» Problem details:
The reply should hold only the lines below from the one with "Click the top" to the end, each copied exactly.

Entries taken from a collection
________

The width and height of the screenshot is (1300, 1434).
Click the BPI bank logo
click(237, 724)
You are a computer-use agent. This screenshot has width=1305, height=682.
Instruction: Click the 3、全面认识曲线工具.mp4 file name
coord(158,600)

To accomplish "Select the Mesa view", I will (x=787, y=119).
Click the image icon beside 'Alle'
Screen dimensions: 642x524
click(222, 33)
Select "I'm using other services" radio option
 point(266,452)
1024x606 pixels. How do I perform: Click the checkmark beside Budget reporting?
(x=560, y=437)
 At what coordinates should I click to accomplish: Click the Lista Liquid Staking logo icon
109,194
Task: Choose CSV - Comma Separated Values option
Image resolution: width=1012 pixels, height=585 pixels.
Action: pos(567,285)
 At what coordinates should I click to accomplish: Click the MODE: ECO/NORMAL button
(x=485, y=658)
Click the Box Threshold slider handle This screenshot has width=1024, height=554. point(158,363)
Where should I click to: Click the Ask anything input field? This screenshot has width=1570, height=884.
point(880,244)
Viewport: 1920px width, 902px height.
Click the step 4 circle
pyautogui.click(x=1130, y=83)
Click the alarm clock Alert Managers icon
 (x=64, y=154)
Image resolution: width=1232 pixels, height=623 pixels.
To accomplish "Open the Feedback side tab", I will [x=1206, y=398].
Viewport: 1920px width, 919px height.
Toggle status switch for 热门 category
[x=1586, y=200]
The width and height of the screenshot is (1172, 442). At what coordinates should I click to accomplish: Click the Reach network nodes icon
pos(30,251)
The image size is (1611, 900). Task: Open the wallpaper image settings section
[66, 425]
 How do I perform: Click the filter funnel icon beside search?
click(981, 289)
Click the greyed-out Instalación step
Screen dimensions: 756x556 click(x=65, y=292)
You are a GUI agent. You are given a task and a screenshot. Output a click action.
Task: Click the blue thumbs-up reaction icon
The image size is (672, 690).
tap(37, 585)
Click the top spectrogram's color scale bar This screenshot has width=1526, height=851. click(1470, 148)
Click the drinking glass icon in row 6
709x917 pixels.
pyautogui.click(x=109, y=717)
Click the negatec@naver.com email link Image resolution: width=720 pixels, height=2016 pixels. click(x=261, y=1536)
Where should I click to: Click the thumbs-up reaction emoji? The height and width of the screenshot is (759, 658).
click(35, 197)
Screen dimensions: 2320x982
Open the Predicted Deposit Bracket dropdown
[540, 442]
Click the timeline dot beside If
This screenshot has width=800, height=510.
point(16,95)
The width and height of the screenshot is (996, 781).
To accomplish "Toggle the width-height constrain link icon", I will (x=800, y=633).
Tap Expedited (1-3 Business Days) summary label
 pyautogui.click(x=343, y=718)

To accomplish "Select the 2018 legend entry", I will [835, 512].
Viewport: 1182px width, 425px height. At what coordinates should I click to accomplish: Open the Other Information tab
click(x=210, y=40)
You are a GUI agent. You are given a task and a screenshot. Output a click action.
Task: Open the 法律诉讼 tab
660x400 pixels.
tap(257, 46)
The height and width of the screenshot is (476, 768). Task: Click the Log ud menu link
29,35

________

» Solution to this task:
Click the top spectrogram's color scale bar This screenshot has width=1526, height=851. click(1470, 148)
Click the drinking glass icon in row 6
709x917 pixels.
pyautogui.click(x=109, y=717)
Click the negatec@naver.com email link Image resolution: width=720 pixels, height=2016 pixels. click(x=261, y=1536)
Where should I click to: Click the thumbs-up reaction emoji? The height and width of the screenshot is (759, 658).
click(35, 197)
Screen dimensions: 2320x982
Open the Predicted Deposit Bracket dropdown
[540, 442]
Click the timeline dot beside If
This screenshot has width=800, height=510.
point(16,95)
The width and height of the screenshot is (996, 781).
To accomplish "Toggle the width-height constrain link icon", I will (x=800, y=633).
Tap Expedited (1-3 Business Days) summary label
 pyautogui.click(x=343, y=718)

To accomplish "Select the 2018 legend entry", I will [835, 512].
Viewport: 1182px width, 425px height. At what coordinates should I click to accomplish: Open the Other Information tab
click(x=210, y=40)
You are a GUI agent. You are given a task and a screenshot. Output a click action.
Task: Open the 法律诉讼 tab
660x400 pixels.
tap(257, 46)
The height and width of the screenshot is (476, 768). Task: Click the Log ud menu link
29,35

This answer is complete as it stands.